TASK DETAILS —
Once you have read the records, write them out again exactly.

==========

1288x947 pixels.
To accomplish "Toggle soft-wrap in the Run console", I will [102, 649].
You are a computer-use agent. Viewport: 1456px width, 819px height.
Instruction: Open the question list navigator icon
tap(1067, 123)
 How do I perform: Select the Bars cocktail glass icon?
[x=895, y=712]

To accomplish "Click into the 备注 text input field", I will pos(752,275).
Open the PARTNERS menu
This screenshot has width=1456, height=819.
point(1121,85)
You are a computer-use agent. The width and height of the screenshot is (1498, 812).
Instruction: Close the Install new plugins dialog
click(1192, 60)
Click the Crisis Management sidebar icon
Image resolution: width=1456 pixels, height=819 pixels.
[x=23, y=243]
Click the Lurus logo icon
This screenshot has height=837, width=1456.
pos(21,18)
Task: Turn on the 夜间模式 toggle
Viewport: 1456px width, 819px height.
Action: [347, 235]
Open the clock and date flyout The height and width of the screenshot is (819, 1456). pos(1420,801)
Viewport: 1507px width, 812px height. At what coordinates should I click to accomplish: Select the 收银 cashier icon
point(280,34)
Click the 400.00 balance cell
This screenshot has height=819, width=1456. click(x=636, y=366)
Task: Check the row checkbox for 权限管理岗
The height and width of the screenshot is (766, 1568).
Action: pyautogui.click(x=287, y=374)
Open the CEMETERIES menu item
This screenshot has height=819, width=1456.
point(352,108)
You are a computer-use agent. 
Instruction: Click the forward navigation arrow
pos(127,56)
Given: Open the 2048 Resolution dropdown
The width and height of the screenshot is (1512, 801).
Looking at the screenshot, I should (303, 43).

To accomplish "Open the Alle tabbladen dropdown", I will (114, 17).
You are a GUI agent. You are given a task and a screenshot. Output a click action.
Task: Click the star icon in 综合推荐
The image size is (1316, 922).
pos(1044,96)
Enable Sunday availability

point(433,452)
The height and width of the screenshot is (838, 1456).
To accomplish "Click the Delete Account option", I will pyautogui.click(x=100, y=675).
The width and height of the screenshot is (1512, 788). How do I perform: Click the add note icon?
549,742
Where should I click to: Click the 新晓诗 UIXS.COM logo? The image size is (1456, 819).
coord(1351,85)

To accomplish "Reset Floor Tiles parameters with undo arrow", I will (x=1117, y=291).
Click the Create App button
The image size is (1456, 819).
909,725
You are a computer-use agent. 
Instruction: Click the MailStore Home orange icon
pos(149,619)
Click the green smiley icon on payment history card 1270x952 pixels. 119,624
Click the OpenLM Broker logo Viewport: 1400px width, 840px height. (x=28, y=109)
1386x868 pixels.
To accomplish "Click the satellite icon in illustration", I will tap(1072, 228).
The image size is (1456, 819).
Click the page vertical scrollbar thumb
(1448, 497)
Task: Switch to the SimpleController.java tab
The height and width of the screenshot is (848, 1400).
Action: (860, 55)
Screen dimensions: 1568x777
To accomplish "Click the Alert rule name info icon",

==========

RESULT OF THIS TASK —
1288x947 pixels.
To accomplish "Toggle soft-wrap in the Run console", I will [102, 649].
You are a computer-use agent. Viewport: 1456px width, 819px height.
Instruction: Open the question list navigator icon
tap(1067, 123)
 How do I perform: Select the Bars cocktail glass icon?
[x=895, y=712]

To accomplish "Click into the 备注 text input field", I will pos(752,275).
Open the PARTNERS menu
This screenshot has width=1456, height=819.
point(1121,85)
You are a computer-use agent. The width and height of the screenshot is (1498, 812).
Instruction: Close the Install new plugins dialog
click(1192, 60)
Click the Crisis Management sidebar icon
Image resolution: width=1456 pixels, height=819 pixels.
[x=23, y=243]
Click the Lurus logo icon
This screenshot has height=837, width=1456.
pos(21,18)
Task: Turn on the 夜间模式 toggle
Viewport: 1456px width, 819px height.
Action: [347, 235]
Open the clock and date flyout The height and width of the screenshot is (819, 1456). pos(1420,801)
Viewport: 1507px width, 812px height. At what coordinates should I click to accomplish: Select the 收银 cashier icon
point(280,34)
Click the 400.00 balance cell
This screenshot has height=819, width=1456. click(x=636, y=366)
Task: Check the row checkbox for 权限管理岗
The height and width of the screenshot is (766, 1568).
Action: pyautogui.click(x=287, y=374)
Open the CEMETERIES menu item
This screenshot has height=819, width=1456.
point(352,108)
You are a computer-use agent. 
Instruction: Click the forward navigation arrow
pos(127,56)
Given: Open the 2048 Resolution dropdown
The width and height of the screenshot is (1512, 801).
Looking at the screenshot, I should (303, 43).

To accomplish "Open the Alle tabbladen dropdown", I will (114, 17).
You are a GUI agent. You are given a task and a screenshot. Output a click action.
Task: Click the star icon in 综合推荐
The image size is (1316, 922).
pos(1044,96)
Enable Sunday availability

point(433,452)
The height and width of the screenshot is (838, 1456).
To accomplish "Click the Delete Account option", I will pyautogui.click(x=100, y=675).
The width and height of the screenshot is (1512, 788). How do I perform: Click the add note icon?
549,742
Where should I click to: Click the 新晓诗 UIXS.COM logo? The image size is (1456, 819).
coord(1351,85)

To accomplish "Reset Floor Tiles parameters with undo arrow", I will (x=1117, y=291).
Click the Create App button
The image size is (1456, 819).
909,725
You are a computer-use agent. 
Instruction: Click the MailStore Home orange icon
pos(149,619)
Click the green smiley icon on payment history card 1270x952 pixels. 119,624
Click the OpenLM Broker logo Viewport: 1400px width, 840px height. (x=28, y=109)
1386x868 pixels.
To accomplish "Click the satellite icon in illustration", I will tap(1072, 228).
The image size is (1456, 819).
Click the page vertical scrollbar thumb
(1448, 497)
Task: Switch to the SimpleController.java tab
The height and width of the screenshot is (848, 1400).
Action: (860, 55)
Screen dimensions: 1568x777
To accomplish "Click the Alert rule name info icon",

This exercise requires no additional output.